Für Menschen mit Beeinträchtigung fehlen 500 Wohnplätze

Von Sabrina Payrhuber   25.März 2016

"Wenn meine Frau und ich einmal nicht mehr sind", sagt der 67-jährige Linzer Franz Petuely, "dann weiß ich nicht, was mit meinem Bruder Othmar passiert." Nach einer Gehirnhautentzündung ist der 65-jährige Othmar Petuely leicht geistig und körperlich beeinträchtigt. Tagsüber arbeitet er in einer betreuten Werkstatt. Den Rest des Tages lebt er bei seinem Bruder und seiner Schwägerin, die sich um ihn kümmern. Einen betreuten Wohnplatz bräuchte der 65-Jährige erst, wenn er auf sich alleine gestellt wäre. Die Warteliste ist allerdings lang: Derzeit warten in Oberösterreich hunderte Menschen mit Behinderung auf einen solchen Wohnplatz.

Verzweiflung und Sorgen

Laut Lebenshilfe fehlen konkret 475 Plätze, die als dringend eingestuft werden. "Viele Eltern und Angehörige sind deshalb verzweifelt und blicken sorgenvoll in die Zukunft", sagt Lebenshilfe-Präsidentin Helga Scheidl. Die Eltern hätten ihre beeinträchtigten Kinder über Jahrzehnte betreut und jetzt würden die mittlerweile erwachsenen Kinder einen geeigneten Wohnplatz benötigen, weil die pflegenden Angehörigen selbst alt und pflegebedürftig sind.

Ein weiteres Motiv der Eltern ist, dass sie ihren Kindern trotz der engen Bindung ein selbstbestimmtes Leben ermöglichen wollen. Deshalb wünscht sich auch Irmgard Wörtl einen geeigneten Wohnplatz für ihren 24-jährigen Sohn Severin. "Genau in diesem Alter würden Kinder normalerweise ausziehen", sagt die Linzerin. "Das möchte ich meinem Severin auch ermöglichen. Aber wie es jetzt aussieht, ist das in den nächsten Jahren unmöglich." Zwar sind in den vergangenen zwanzig Jahren viele Wohnplätze geschaffen worden. Aber seit 2009 herrscht nahezu Stillstand. "Daher auch die lange Warteliste. Mehrere hundert Einheiten sind seit Jahren überfällig", kritisiert Scheidl.

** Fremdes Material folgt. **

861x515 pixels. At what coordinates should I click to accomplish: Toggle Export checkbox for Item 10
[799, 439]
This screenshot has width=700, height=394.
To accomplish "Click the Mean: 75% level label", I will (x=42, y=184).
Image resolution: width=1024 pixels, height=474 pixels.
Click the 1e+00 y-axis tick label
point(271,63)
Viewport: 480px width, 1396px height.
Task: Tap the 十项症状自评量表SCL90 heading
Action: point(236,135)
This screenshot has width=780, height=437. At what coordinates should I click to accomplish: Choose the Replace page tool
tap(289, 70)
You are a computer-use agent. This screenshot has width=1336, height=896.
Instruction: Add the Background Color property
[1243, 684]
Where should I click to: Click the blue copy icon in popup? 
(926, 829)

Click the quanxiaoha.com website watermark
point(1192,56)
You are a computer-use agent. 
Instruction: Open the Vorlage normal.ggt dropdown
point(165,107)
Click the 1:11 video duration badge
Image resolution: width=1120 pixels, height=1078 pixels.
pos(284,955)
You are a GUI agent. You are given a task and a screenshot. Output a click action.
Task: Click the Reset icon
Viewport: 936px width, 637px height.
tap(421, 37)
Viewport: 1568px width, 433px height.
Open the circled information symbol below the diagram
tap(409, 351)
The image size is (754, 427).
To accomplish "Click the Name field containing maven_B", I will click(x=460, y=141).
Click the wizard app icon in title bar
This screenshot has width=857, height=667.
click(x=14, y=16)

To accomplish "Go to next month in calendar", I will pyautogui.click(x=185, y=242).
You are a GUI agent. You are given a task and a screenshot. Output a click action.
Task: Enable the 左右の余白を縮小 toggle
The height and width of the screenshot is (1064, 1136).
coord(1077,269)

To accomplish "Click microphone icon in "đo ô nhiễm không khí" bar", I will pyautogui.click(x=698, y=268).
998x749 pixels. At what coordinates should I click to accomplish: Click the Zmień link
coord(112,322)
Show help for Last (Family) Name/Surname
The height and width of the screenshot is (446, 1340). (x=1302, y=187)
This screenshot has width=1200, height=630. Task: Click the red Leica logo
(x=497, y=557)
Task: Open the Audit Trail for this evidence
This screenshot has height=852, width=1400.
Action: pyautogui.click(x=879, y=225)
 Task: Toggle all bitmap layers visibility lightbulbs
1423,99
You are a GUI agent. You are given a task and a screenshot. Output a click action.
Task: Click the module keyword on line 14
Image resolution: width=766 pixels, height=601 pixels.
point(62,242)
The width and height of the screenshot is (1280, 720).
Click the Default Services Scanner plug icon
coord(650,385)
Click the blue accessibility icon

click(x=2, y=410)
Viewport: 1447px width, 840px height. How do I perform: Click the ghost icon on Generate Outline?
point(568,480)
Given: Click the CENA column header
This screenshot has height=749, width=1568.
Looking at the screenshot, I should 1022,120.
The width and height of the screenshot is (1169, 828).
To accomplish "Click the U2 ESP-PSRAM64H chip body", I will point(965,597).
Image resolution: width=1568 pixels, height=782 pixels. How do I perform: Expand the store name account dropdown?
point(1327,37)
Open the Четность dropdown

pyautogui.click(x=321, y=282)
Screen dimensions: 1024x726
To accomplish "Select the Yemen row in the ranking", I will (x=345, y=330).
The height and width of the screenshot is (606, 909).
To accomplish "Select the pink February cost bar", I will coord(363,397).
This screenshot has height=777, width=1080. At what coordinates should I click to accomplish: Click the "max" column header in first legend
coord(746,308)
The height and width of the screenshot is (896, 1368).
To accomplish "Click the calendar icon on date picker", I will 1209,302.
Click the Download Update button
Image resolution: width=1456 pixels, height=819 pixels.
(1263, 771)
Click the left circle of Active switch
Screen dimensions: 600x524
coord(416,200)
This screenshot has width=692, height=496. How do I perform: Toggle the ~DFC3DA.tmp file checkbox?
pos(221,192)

Auch im Büro von Soziallandesrat Reinhold Entholzer (SP) ist der steigende Bedarf bekannt. Dort heißt es, dass "sich rund 400 Personen mit einem kurzfristigen Bedarf in Evidenz" befinden. Ein Teil des Bedarfs werde aber ohnehin durch "Fluktuationen" gedeckt. Gemeint ist damit, dass erst ein Klient nachrückt, wenn "jemand verstirbt", ergänzt Scheidl.

Ein Sprecher von Entholzer betont, "dass jährlich 400 Millionen Euro im Bereich Chancengleichheits-Gesetz aufgewendet werden". Bis zum Ende der Legislaturperiode im Jahr 2021 würden finanzielle Mittel für 152 neue Wohnplätze bereitgestellt. Für die Träger der Einrichtungen ist das aber nur ein Tropfen auf den heißen Stein. In der langfristigen Planung der Sozialabteilung des Landes spricht man laut Scheidl davon, dass künftig ein Bedarf an bis zu 3000 neuen Wohnplätzen besteht.

 

Zahlen

475 Wohnplätze für beeinträchtigte Menschen werden sofort benötigt.

152 Plätze werden laut Plan der Landesregierung bis 2021 geschaffen.

50.000 Euro kostet ein betreuter Platz pro Jahr.